Prompt ▸ Pictures must not appear in your answer. Write out exactly the lines from the one with "Switch to the 热门标题 tab" through the last line of the entries below.
#####
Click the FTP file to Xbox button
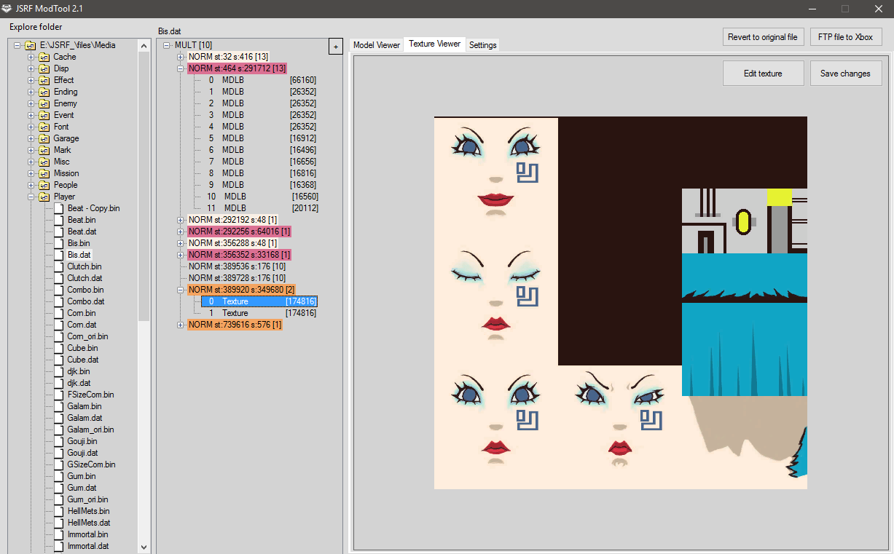Screen dimensions: 894x554 pyautogui.click(x=846, y=36)
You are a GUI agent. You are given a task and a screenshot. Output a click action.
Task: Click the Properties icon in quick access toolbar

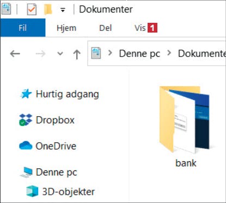pos(32,9)
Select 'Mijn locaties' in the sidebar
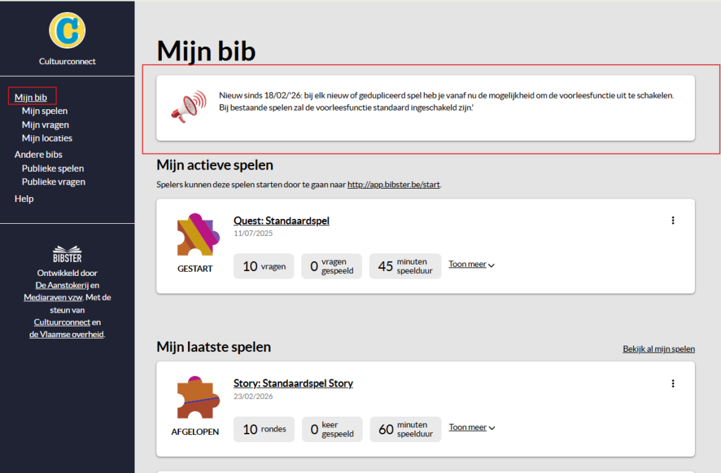This screenshot has width=721, height=473. point(46,138)
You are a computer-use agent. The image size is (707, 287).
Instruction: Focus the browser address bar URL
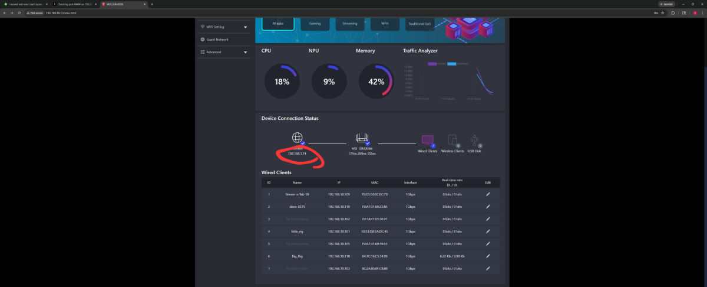[62, 12]
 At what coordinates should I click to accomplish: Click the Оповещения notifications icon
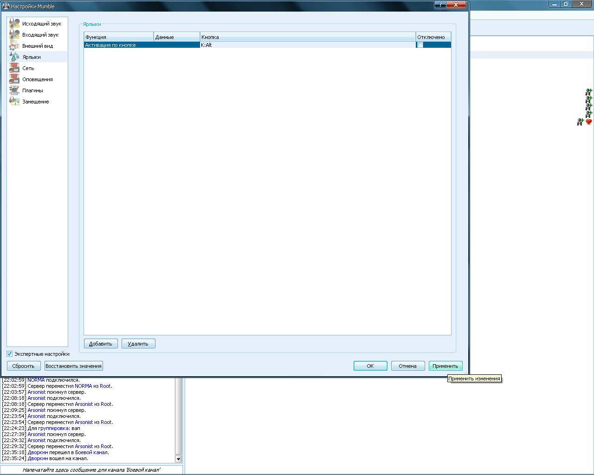click(x=14, y=79)
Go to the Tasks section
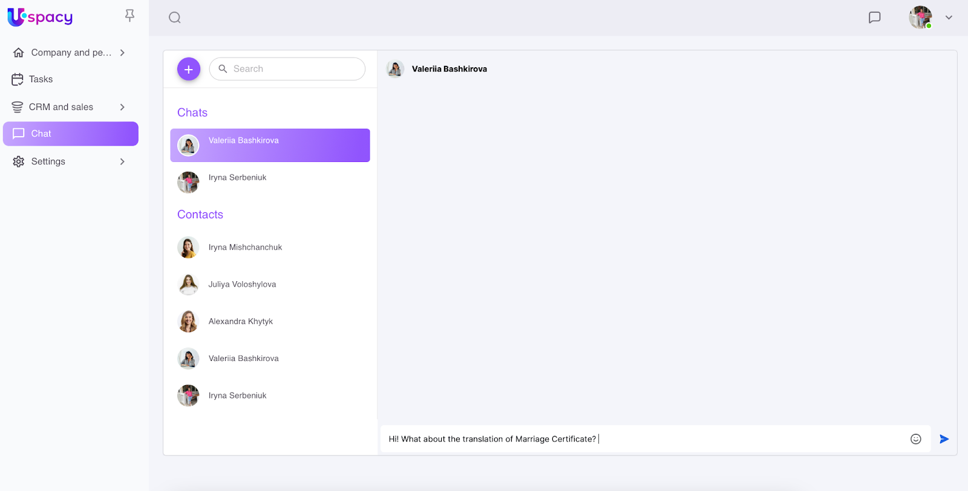This screenshot has width=968, height=491. pos(41,79)

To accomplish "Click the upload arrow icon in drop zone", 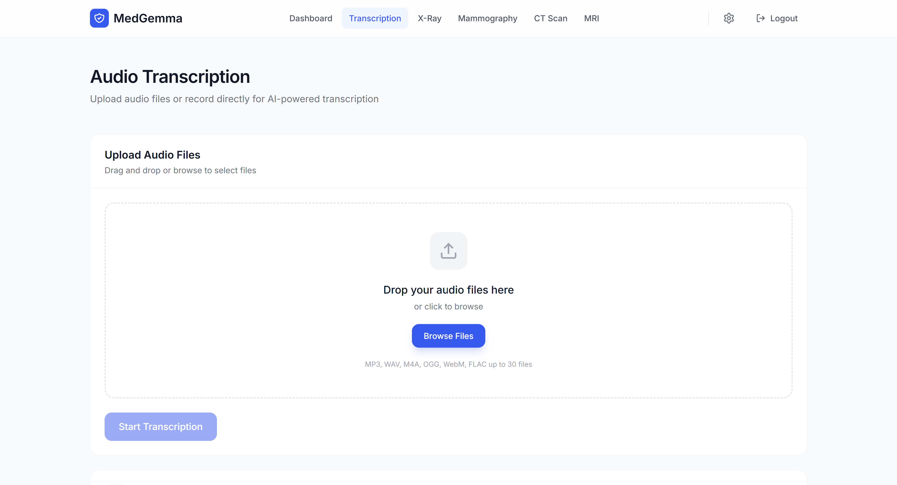I will tap(448, 251).
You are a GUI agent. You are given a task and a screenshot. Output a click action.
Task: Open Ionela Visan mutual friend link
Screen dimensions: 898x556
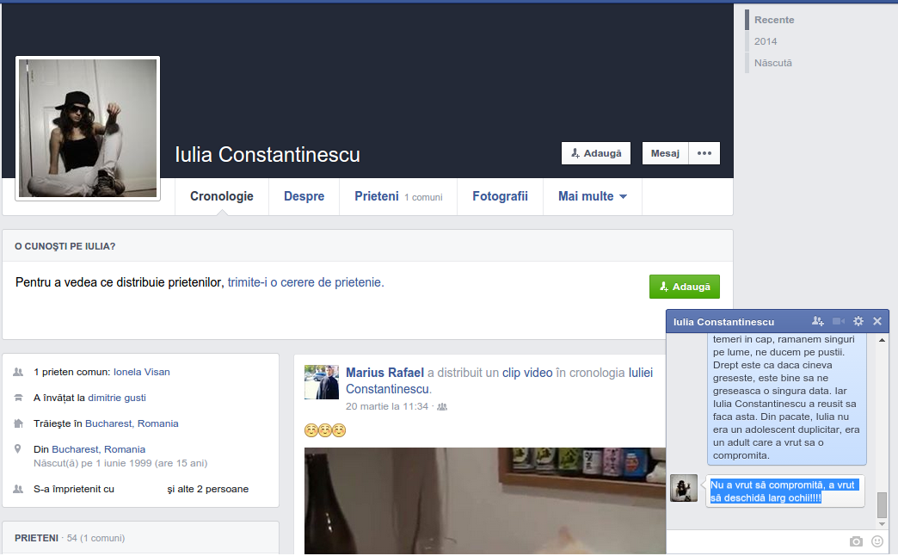point(142,372)
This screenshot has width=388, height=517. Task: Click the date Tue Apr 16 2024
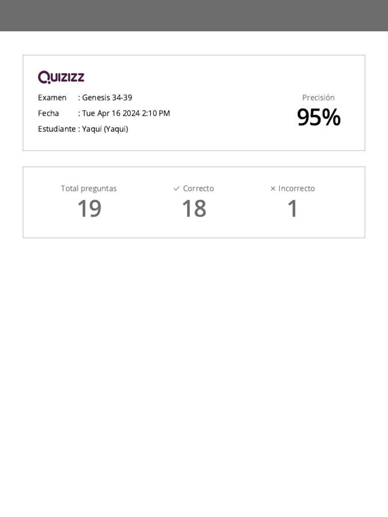click(111, 113)
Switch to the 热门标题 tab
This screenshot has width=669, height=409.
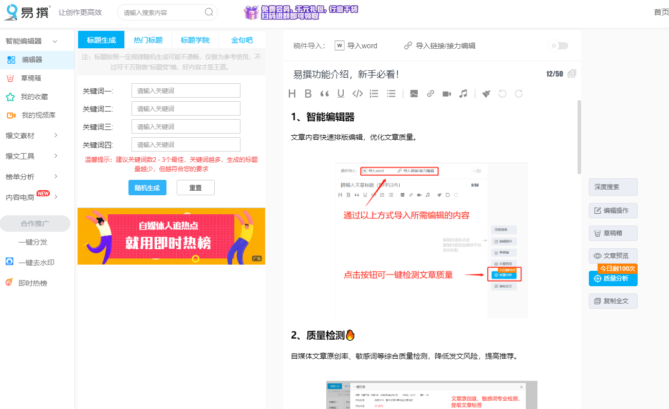coord(148,40)
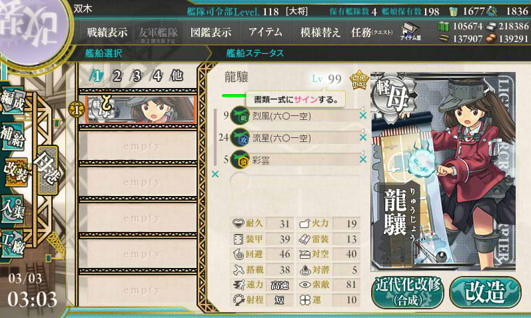Remove 彩雲 with its X mark

pos(363,159)
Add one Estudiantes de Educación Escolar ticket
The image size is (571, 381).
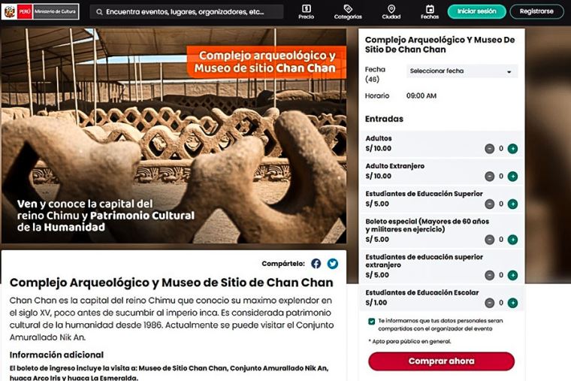[512, 303]
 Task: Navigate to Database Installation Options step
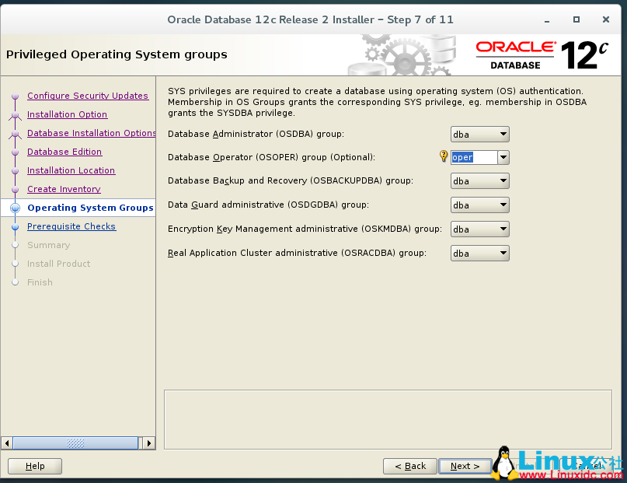click(x=91, y=133)
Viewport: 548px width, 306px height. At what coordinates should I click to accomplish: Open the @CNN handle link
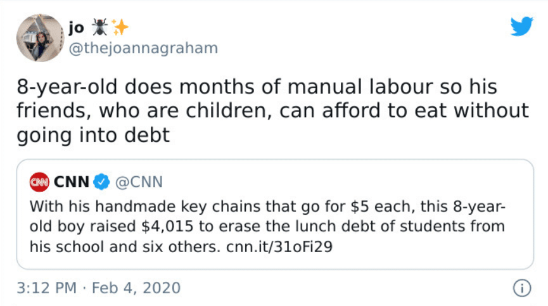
#####
Response ▸
Switch to the 热门标题 tab
This screenshot has width=669, height=409.
coord(148,40)
Remove 彩雲 with its X mark

pos(363,159)
Add one Estudiantes de Educación Escolar ticket
The image size is (571, 381).
[512, 303]
 Task: Navigate to Database Installation Options step
click(x=91, y=133)
Viewport: 548px width, 306px height. At what coordinates should I click to accomplish: Open the @CNN handle link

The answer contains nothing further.